-- Directions for this task --
Within the data below, count every line that includes "agent" and report the total alone.

Records provided Block Start

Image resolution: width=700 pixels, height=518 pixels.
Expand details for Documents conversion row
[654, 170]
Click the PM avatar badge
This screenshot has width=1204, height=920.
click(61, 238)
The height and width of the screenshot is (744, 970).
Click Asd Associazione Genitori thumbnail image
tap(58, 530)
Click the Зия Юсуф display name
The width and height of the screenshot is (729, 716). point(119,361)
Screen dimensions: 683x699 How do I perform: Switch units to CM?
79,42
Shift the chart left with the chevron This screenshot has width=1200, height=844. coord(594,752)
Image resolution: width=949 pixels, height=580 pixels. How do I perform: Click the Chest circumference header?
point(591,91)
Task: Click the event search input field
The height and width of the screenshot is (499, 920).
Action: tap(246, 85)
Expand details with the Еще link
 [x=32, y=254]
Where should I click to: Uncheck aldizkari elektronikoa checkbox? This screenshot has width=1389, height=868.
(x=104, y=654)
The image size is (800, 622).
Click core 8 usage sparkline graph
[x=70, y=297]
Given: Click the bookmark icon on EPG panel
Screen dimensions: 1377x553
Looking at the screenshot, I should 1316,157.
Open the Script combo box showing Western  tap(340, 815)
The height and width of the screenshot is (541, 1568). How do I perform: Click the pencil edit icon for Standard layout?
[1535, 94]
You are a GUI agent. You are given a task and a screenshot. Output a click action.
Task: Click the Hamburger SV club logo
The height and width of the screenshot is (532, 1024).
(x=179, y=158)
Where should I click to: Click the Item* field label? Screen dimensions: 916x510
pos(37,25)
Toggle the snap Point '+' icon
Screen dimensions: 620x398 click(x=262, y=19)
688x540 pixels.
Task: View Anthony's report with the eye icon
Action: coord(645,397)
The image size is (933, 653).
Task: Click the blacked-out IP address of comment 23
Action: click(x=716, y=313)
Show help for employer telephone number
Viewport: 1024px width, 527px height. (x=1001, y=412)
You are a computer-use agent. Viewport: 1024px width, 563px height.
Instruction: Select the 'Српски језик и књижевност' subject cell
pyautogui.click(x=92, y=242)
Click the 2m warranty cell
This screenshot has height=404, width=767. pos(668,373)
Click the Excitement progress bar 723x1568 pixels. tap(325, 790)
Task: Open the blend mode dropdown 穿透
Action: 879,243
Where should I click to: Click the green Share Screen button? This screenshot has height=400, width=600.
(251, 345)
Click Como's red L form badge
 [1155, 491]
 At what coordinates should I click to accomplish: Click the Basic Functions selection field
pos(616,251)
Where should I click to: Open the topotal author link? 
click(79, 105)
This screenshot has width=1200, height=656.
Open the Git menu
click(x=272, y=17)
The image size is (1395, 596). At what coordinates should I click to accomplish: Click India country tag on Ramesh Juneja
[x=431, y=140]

Records provided Block End

-- Final answer --
2